🤖 AI Summary
To address the low computational efficiency and poor scalability of existing approaches for large-scale Decentralized Partially Observable Markov Decision Processes (Dec-POMDPs) under deterministic dynamics—such as multi-robot navigation—this paper introduces Det-Dec-POMDP, a novel model that explicitly encodes deterministic state transitions and observations. Building upon this formulation, we propose Iterative Deterministic POMDP Planning (IDPP), an algorithm that tightly integrates joint equilibrium policy search with deterministic action-observation modeling, augmented by efficient pruning and policy iteration mechanisms. Experimental results demonstrate that IDPP significantly outperforms state-of-the-art methods on large-scale Det-Dec-POMDP benchmarks: it achieves order-of-magnitude speedups in multi-robot path planning while yielding higher-quality coordination. Notably, IDPP is the first method to enable real-time collaborative planning for systems comprising up to one hundred agents.
📝 Abstract
Many high-level multi-agent planning problems, including multi-robot navigation and path planning, can be effectively modeled using deterministic actions and observations.

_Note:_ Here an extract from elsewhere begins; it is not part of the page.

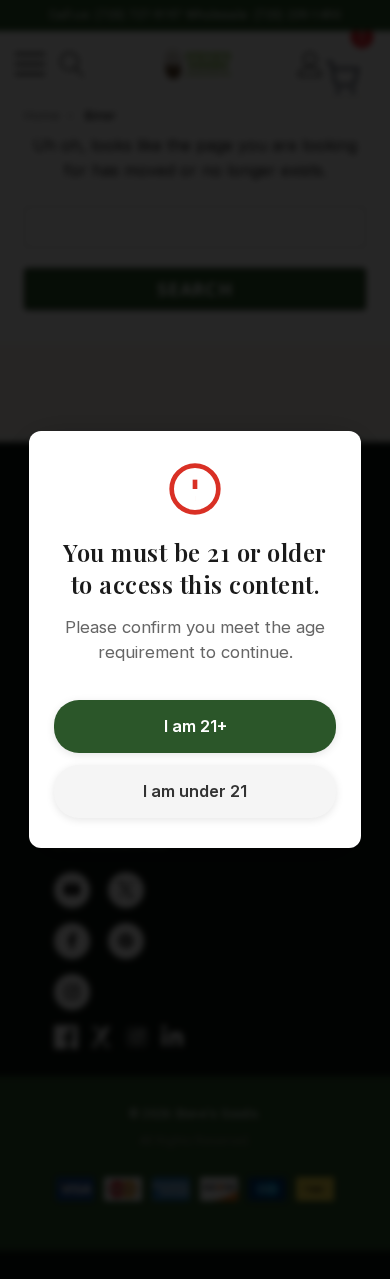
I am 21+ (195, 726)
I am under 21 (195, 791)
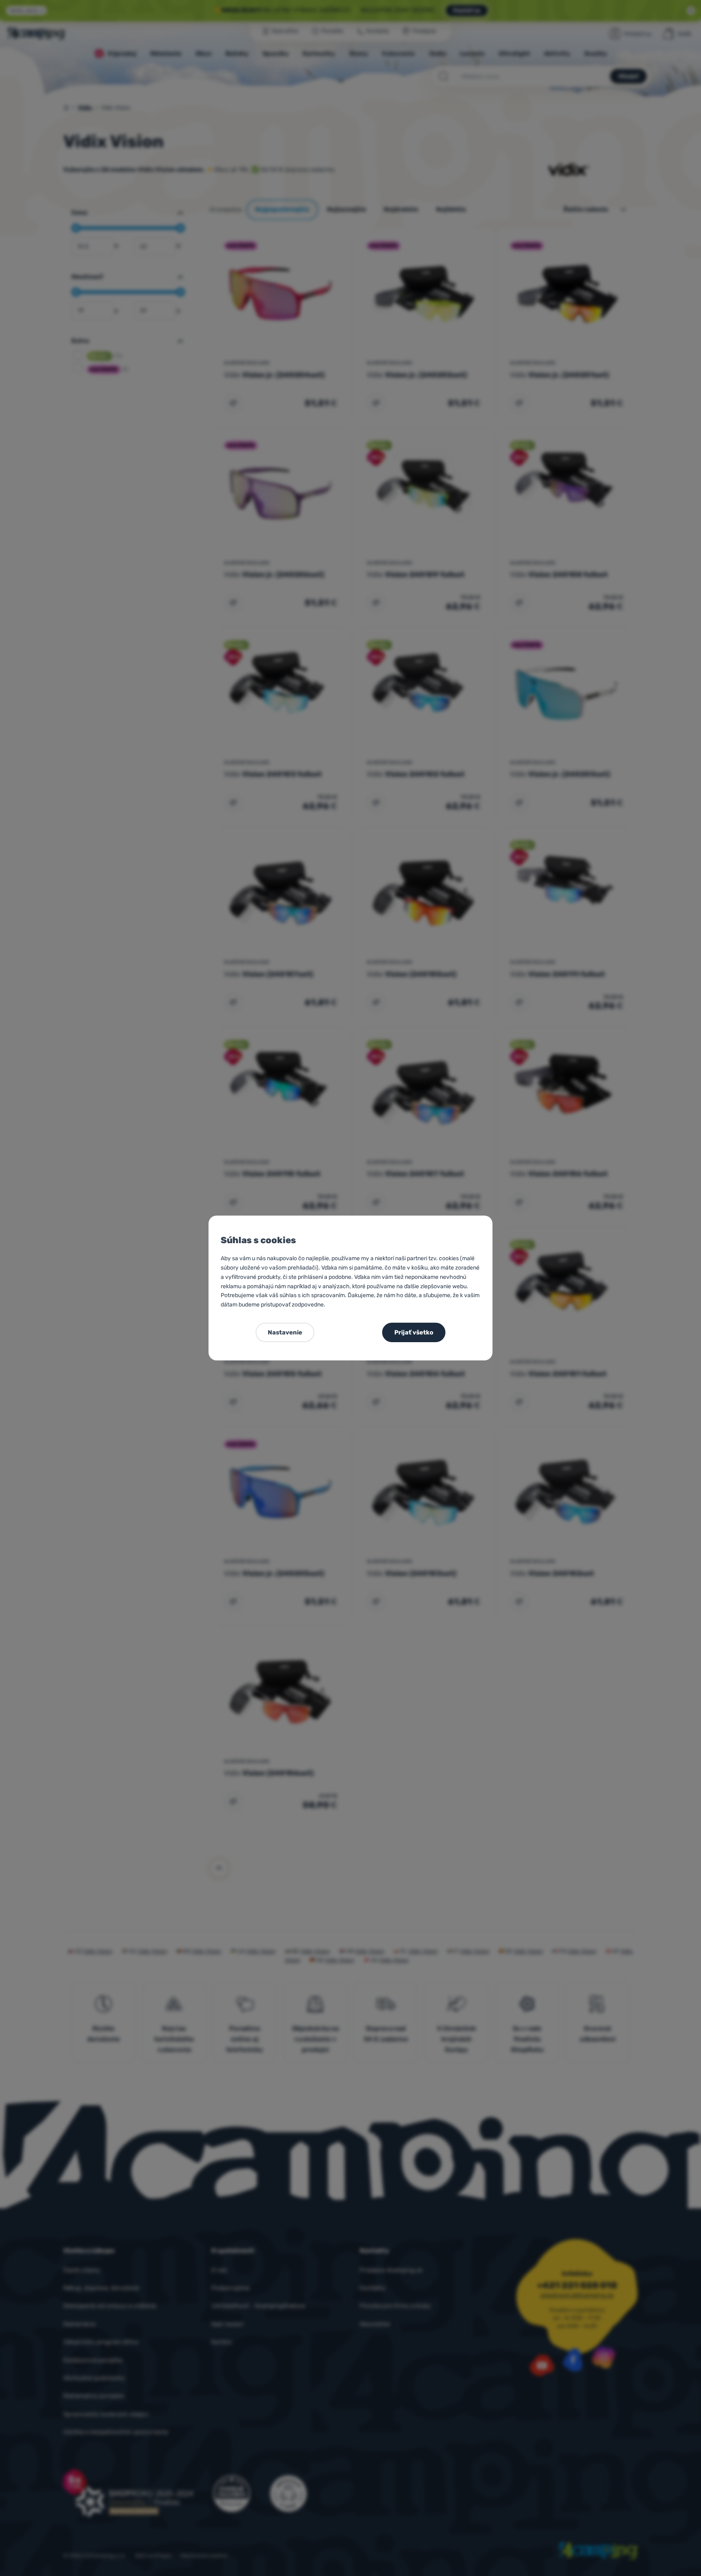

In this work, we focus on such domains and introduce the class of Deterministic Decentralized POMDPs (Det-Dec-POMDPs). This is a subclass of Dec-POMDPs characterized by deterministic transitions and observations conditioned on the state and joint actions.
We then propose a practical solver called Iterative Deterministic POMDP Planning (IDPP). This method builds on the classic Joint Equilibrium Search for Policies framework and is specifically optimized to handle large-scale Det-Dec-POMDPs that current Dec-POMDP solvers are unable to address efficiently.